See also Babylon Berlin (1 and 2): Eye-Opening History
6 comments:
If you like Babylon Berlin, you should absolutely check out Volker Kutscher's crime novels, on which the series is based. They're excellent, though different in parts from the series, because the series took some liberties.
And yes, Yiddish is partly understandable for German speakers and vice versa. Also, the Berlin dialect is closer to Yiddish than some other regional varieties of German.
Yes, good idea, I'm definitely going to start reading his novels. And I didn't know that Berlin German was closer to Yiddish than are other German dialects! That's probably because most of the Jewish population living in the German area of Europe in the Middle Ages and Renaissance were near Berlin?
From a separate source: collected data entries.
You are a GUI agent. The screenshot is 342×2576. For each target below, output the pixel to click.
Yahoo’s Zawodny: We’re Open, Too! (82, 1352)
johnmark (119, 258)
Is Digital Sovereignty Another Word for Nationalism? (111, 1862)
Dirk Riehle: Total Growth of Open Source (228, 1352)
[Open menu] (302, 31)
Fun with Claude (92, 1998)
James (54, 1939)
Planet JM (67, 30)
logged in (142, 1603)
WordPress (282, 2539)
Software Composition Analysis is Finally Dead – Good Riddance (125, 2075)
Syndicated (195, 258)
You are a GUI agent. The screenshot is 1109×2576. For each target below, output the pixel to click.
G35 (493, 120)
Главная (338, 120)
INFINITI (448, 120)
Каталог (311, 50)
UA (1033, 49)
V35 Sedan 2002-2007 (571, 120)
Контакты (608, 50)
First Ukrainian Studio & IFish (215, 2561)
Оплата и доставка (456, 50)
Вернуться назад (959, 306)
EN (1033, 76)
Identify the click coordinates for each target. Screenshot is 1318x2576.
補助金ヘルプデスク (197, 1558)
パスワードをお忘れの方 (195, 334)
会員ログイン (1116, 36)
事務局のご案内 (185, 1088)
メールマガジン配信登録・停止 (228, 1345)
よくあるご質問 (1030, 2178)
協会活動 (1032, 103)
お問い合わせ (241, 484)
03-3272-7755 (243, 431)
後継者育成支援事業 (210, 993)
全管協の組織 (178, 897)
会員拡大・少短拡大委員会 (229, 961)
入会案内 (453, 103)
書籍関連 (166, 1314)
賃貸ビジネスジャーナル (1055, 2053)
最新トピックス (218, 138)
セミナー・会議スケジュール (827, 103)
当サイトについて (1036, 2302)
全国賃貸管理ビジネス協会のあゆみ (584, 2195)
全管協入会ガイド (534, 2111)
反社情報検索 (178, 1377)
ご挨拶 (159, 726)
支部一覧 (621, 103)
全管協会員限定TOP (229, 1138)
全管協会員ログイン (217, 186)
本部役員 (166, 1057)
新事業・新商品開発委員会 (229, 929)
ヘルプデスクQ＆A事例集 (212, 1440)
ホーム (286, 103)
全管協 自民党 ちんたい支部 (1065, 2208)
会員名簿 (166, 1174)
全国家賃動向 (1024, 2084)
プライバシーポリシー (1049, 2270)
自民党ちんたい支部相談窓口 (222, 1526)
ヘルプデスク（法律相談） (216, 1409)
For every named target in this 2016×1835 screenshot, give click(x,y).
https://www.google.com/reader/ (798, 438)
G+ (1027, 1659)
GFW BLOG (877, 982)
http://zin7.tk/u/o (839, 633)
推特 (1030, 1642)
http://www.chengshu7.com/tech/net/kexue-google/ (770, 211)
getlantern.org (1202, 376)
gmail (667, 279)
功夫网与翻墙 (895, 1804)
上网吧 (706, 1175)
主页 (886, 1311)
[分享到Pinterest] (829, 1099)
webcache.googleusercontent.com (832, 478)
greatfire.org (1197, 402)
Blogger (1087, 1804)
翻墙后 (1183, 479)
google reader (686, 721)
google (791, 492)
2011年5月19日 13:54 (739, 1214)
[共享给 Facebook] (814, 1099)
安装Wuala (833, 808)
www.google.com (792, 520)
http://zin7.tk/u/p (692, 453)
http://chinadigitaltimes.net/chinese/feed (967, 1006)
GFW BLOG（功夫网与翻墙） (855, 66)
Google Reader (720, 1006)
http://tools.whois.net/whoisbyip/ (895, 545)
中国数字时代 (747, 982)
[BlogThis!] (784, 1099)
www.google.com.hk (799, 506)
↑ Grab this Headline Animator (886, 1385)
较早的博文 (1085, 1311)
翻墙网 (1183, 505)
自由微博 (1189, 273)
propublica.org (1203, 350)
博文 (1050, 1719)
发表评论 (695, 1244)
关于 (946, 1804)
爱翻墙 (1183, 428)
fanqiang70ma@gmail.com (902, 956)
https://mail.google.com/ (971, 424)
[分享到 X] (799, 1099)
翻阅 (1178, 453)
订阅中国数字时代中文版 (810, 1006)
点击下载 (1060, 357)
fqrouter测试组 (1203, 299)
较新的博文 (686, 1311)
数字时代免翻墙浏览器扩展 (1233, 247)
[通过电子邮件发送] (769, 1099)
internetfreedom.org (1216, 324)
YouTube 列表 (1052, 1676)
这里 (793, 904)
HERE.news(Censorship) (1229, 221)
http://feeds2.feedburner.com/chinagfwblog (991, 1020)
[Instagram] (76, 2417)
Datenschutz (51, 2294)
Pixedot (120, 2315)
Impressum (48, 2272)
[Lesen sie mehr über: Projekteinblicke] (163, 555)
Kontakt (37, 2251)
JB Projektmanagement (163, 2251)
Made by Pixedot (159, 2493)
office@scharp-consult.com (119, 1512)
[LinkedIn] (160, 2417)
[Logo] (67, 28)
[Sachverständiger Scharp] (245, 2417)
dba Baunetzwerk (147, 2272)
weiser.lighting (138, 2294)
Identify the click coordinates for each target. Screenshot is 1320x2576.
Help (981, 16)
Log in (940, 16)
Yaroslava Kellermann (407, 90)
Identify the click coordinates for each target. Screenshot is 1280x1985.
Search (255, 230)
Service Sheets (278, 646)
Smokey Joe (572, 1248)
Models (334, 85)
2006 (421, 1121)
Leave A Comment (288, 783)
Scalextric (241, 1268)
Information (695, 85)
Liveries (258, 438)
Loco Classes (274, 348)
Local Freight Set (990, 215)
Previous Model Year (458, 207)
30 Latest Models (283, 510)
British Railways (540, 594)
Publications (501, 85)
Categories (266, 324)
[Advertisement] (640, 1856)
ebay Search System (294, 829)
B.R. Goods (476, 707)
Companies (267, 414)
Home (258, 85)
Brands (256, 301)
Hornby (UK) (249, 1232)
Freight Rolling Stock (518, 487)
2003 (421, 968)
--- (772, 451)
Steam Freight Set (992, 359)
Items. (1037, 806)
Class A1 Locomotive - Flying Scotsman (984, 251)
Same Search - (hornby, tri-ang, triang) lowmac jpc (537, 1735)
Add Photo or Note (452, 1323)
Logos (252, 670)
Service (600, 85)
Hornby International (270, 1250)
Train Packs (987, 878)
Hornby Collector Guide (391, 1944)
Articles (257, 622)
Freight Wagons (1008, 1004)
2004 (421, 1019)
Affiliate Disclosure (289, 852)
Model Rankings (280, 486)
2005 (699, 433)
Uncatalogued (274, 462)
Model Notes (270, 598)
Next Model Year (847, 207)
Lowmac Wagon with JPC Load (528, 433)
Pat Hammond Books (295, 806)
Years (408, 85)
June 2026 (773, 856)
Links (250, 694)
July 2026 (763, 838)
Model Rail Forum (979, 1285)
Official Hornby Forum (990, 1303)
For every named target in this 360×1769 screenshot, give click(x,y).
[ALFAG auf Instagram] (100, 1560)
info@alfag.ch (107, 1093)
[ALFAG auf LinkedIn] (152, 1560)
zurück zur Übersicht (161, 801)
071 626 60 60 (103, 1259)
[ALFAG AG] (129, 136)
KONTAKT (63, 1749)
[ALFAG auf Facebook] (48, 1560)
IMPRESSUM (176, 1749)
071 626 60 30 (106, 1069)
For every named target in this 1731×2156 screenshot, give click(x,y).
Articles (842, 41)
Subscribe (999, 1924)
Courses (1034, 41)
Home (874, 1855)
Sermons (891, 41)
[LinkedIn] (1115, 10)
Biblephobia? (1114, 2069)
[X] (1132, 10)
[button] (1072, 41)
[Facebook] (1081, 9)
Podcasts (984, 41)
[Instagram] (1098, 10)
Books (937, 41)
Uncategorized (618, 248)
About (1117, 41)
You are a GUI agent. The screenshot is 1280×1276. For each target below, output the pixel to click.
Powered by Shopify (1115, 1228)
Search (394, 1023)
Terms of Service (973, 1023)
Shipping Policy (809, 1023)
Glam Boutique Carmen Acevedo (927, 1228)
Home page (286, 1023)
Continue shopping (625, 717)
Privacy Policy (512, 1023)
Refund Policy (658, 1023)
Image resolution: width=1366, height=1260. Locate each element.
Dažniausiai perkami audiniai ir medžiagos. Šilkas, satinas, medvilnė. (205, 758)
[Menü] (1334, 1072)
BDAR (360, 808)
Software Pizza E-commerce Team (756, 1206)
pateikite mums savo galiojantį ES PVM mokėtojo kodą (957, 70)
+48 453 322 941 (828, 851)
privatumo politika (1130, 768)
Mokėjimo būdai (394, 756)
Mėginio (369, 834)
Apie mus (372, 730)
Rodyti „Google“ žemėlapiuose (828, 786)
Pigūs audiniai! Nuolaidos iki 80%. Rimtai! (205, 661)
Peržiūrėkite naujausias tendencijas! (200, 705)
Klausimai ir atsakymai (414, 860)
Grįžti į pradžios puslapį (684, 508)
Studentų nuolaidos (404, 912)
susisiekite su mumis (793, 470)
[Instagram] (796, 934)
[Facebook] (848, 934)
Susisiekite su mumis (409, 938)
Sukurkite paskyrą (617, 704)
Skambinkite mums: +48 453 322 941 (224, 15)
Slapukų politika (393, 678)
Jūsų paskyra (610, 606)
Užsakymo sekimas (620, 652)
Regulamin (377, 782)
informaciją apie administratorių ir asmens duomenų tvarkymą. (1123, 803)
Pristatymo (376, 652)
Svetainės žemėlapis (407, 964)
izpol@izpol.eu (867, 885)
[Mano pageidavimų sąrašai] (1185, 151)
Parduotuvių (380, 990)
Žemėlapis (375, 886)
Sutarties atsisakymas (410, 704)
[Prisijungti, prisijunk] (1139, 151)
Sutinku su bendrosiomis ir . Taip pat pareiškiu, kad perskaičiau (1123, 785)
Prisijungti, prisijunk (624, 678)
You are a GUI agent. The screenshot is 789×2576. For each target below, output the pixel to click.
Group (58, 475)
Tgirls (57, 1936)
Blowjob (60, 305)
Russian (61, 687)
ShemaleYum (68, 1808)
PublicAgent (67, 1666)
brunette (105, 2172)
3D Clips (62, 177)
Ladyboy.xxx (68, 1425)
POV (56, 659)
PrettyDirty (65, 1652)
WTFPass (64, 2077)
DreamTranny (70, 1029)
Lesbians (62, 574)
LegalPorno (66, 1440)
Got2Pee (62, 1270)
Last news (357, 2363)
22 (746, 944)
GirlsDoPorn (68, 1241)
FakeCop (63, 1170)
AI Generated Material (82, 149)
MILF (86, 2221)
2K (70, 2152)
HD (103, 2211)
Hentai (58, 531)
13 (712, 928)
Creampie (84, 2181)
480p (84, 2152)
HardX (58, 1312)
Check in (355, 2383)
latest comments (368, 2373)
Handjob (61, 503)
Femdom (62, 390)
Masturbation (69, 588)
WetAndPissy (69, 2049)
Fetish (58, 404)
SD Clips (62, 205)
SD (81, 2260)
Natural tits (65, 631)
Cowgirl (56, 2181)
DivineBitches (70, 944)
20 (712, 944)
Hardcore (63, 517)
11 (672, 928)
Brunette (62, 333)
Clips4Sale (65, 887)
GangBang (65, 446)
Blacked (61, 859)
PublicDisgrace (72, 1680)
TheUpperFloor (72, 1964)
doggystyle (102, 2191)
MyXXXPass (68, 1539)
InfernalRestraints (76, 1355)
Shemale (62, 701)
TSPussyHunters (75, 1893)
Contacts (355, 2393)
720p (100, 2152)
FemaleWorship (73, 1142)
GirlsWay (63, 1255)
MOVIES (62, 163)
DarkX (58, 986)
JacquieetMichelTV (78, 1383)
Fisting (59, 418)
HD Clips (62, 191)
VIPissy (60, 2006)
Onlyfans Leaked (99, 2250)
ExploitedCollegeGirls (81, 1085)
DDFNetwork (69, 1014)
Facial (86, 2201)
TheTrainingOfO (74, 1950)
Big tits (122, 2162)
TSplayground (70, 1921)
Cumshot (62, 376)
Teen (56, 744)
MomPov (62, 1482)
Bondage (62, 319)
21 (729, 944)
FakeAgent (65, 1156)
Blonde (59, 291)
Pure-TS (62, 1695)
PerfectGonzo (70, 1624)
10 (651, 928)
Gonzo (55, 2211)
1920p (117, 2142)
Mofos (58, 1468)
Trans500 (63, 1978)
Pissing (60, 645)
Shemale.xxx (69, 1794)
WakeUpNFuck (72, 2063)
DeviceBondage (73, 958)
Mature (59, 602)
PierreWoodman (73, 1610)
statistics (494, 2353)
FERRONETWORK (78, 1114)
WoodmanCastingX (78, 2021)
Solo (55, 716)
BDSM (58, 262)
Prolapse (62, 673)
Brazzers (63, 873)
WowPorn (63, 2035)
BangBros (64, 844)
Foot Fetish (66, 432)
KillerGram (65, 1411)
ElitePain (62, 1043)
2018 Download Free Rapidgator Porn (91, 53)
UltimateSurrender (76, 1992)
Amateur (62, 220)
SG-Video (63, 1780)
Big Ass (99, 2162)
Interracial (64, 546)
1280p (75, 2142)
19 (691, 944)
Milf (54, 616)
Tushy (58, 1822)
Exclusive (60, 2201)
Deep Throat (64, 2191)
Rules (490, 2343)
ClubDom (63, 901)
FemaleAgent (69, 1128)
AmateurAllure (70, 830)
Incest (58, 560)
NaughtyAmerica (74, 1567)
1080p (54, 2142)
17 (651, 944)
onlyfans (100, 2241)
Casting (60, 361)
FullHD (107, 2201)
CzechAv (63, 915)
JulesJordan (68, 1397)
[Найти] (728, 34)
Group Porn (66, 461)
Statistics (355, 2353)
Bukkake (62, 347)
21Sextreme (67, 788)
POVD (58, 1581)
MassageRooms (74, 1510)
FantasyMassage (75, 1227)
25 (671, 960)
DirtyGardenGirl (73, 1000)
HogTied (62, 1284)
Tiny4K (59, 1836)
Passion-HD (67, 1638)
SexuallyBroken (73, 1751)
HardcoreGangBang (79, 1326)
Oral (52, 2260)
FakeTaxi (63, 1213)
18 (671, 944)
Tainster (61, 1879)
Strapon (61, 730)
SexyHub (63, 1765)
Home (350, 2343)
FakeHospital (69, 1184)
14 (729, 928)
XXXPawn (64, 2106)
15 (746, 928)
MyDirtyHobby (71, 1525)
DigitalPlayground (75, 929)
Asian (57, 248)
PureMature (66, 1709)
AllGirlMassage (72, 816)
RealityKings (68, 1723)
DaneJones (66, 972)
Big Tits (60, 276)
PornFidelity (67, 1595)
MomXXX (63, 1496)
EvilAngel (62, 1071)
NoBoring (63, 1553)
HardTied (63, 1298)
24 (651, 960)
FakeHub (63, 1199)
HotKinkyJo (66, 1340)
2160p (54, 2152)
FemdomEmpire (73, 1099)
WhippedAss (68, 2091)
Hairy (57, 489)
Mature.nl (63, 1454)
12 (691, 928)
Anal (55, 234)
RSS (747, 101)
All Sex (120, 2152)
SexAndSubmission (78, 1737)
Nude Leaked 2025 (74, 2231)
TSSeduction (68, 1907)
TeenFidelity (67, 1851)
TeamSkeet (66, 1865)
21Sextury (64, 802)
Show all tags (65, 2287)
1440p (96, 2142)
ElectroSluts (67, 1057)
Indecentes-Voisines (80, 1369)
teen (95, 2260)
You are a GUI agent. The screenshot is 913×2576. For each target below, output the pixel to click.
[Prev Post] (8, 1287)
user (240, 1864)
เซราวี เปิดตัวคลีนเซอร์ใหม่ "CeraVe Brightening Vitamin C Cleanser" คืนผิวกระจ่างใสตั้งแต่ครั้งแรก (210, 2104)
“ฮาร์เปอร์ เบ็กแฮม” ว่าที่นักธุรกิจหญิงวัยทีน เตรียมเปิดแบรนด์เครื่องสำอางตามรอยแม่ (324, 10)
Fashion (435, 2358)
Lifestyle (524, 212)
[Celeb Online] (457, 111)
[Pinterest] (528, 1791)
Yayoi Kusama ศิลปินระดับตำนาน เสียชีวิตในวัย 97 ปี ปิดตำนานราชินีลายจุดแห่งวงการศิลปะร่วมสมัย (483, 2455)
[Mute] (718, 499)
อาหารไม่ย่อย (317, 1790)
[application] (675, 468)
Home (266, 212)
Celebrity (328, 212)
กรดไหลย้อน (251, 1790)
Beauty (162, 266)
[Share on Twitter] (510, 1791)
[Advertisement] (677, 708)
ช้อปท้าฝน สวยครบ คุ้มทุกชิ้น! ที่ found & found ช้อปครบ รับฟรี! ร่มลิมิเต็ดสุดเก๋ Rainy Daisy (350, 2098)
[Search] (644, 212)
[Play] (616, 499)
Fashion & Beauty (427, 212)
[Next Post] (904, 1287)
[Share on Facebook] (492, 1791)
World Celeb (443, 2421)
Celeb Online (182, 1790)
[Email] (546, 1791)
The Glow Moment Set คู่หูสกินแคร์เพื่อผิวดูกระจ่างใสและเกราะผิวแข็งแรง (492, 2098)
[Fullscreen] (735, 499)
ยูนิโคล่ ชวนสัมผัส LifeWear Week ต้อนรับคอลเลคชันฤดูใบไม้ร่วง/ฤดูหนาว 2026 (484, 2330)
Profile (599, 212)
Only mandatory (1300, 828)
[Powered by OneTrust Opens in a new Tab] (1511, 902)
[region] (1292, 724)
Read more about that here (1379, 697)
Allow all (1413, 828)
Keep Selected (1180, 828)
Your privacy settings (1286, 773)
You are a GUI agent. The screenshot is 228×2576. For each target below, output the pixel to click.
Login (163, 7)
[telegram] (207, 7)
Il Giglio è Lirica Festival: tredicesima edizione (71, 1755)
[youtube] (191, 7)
Seasons 1 and 2 were adaptations (with several changes, most notably regarding the character of Charlotte Ritter) of the first book, while season 3 adapts the second book. I think there are eight books so far and they're very good.
Yiddish is even closer to the old East Prussian and Silesian dialects, but those dialects have largely died out due to the displacement of their speakers after WWII. Though Berlin always had (and has again) a comparatively large Jewish population
Thanks for the valuable info. I hope to visit Berlin someday, when this pandemic is history.
Berlin is well worth visiting, even though it no longer looks like it does in Babylon Berlin.
There probably is a Babylon Berlin location guide somewhere, though a lot of scenes were shot on the Babelsberg studio backlot due to the places depicted having been destroyed in WWII or by postwar demolition. I think Schöneberger Rathaus was extensively used for a lot of the police headquarter scenes, since the actual police headquarters was destroyed in WWII.
We have an old police headquarters in NYC, built in the first decade of the 21st century, that was declared a landmark. Also, lots of those old red sandstone buildings that you see a lot in Babylon Berlin - I love that kind of architecture.